Kalp, idrak merkezi olan dimağ ile, hislerin merkezi olan vicdandan meydana gelen bir lâtifedir ve bütün duyguların sultanıdır.
Allah, kalbi kendisi için yaratmıştır. Kalp, Allah’ı bulmak ve tanımakla mükelleftir. Kalbe, beytullah denilmektedir yani Allah’ın evi. Kalp kırmak, Allah’ın evini yıkmak demektir.
Yokluk karanlıklarından çıkarılıp, bu aydınlık dünya memlaketine gönderilen her bir insanın kalbine huzur veren ve onu korkutan dehşetli hadiseler karşısında emniyet ve güven içinde tutan ancak Allah’ın zikri ve Ona olan imanıdır. Ra’d Suresi 28. ayet “Haberiniz olsun ki, kalpler ancak Allah’ın zikriyle huzur bulur.”ifadesiyle bu gerçek bildirmektedir. Aksi halde o kalp, nihayetsiz bir acizlik ve fakirlik içinde, her şeyden ve her hadiseden elem duyacak ve sahipsizlik duygusu yüzünden, daha Cehenneme gitmeden manevi bir Cehennem azabı içinde dünyasını da berbat edecektir.

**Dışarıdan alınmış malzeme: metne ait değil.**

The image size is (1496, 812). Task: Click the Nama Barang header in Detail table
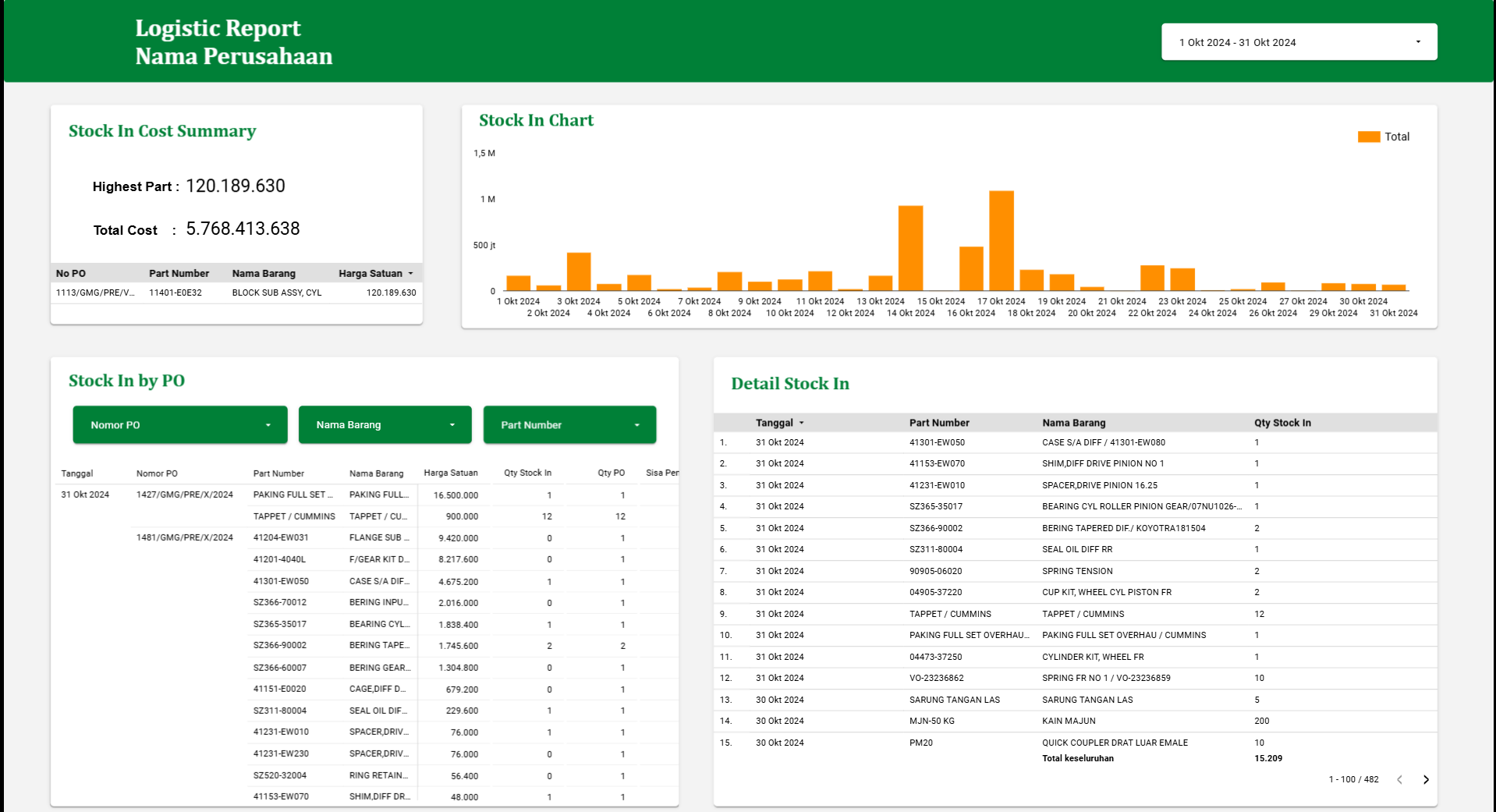(x=1073, y=423)
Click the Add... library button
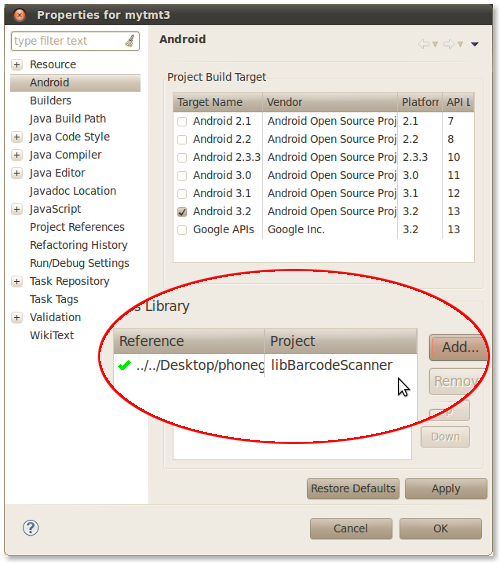Image resolution: width=500 pixels, height=563 pixels. pos(459,347)
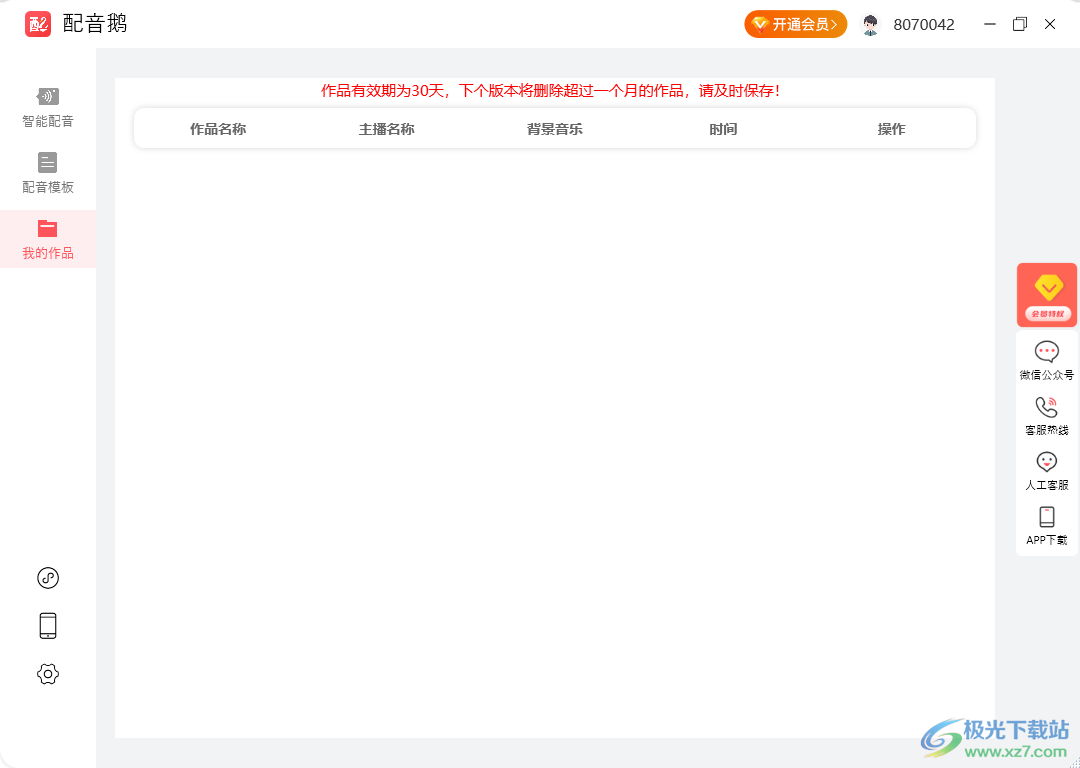View 客服热线 via the phone icon
This screenshot has height=768, width=1080.
click(x=1046, y=413)
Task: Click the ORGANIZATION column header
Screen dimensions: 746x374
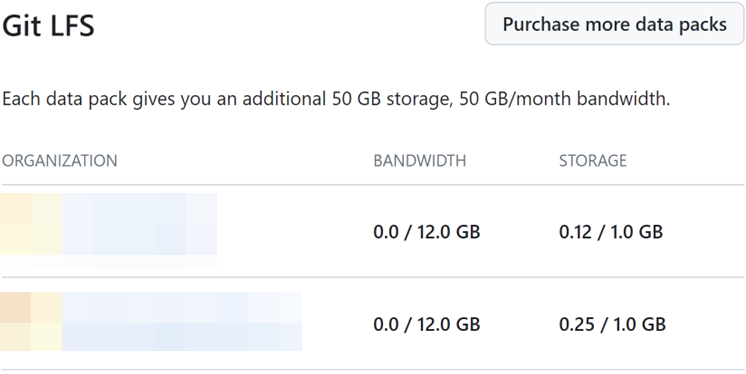Action: [59, 161]
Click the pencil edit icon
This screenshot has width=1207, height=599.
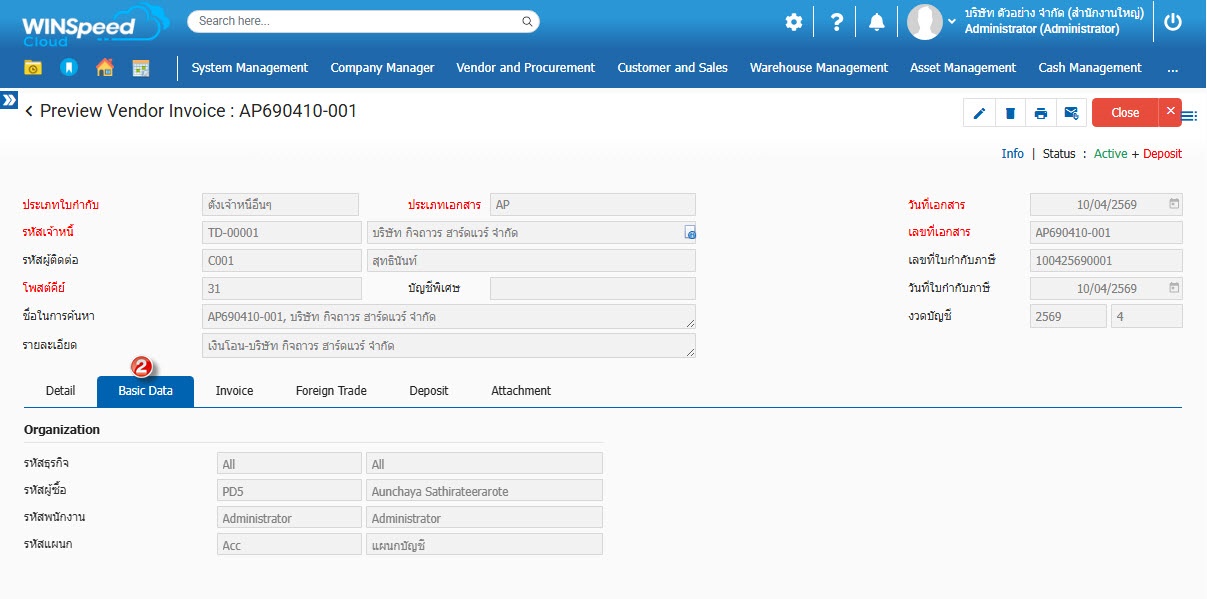[x=979, y=113]
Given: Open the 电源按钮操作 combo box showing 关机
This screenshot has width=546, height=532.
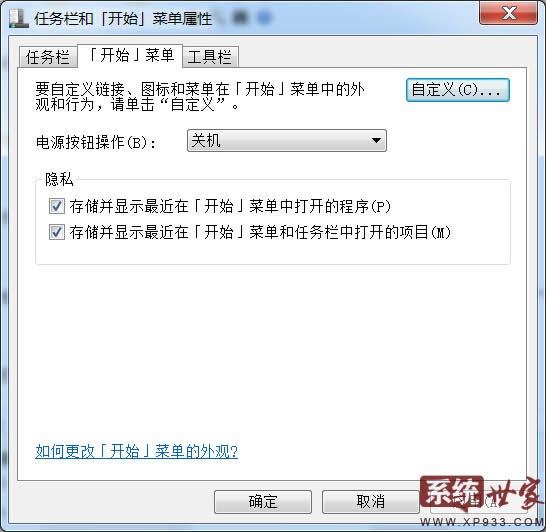Looking at the screenshot, I should (x=287, y=141).
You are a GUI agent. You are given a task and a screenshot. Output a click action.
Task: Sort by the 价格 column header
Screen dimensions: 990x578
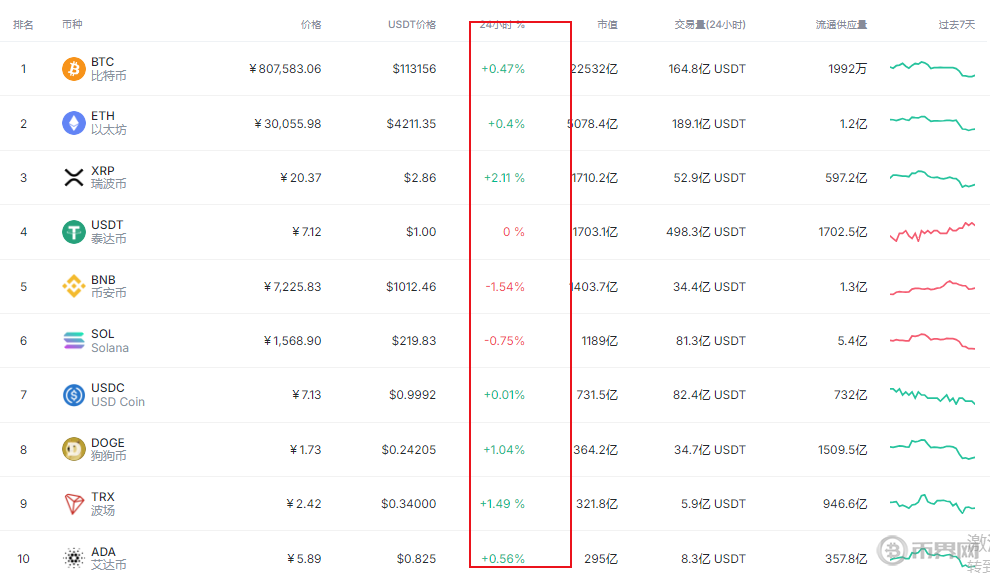[x=310, y=25]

Vicdanında var olan ve ebede kadar uzanıp giden arzularının karşılığını bulamayan ve ölümle her şeyin ebedi bir yokluğa ve hiçliğe yuvarlanacağını zanneden bir insandan daha zavallı, daha perişan kim olabilir? Öyle bir insanın sahip olduğu her şey, ölüm denilen idam sehpasının süslerinden farksızdır. Sehpanın süslü, altın yaldızlı ve sedef kakmalı olması nasıl idam edilecek bir adamı teselli etmezse; dünyanın serveti, malı ve mülkü o adamın yok olma endişesine bir merhem ve tarif edilemeyen elemlerine bir çare olamaz.
Hâlbuki, iman sayesinde Allah’ı bulan ve ebedi âleme inanan bir insan, kâinatın dehşetli olaylarına karşı Allah’a dayanır ve Ona sığınır. Gücü yetmediği hadiseler karşısında Ondan yardım ister ve Ona dua eder. Ebede kadar uzanan emellerine karşı, ebedi saadetin hayat suyundan bir yudum içer, kalbindeki emelleri ve istekleri onunla teselli eder. Zaten insanın yaratılışının asıl gayesi, Allah’ı tanımak, Ona iman ile dua ve ibadet etmektir. “De ki, eğer duanız olmazsa, Rabbim katında ne ehemmiyetiniz var?”ayet-i kerimesi bu hakikate işaret eder.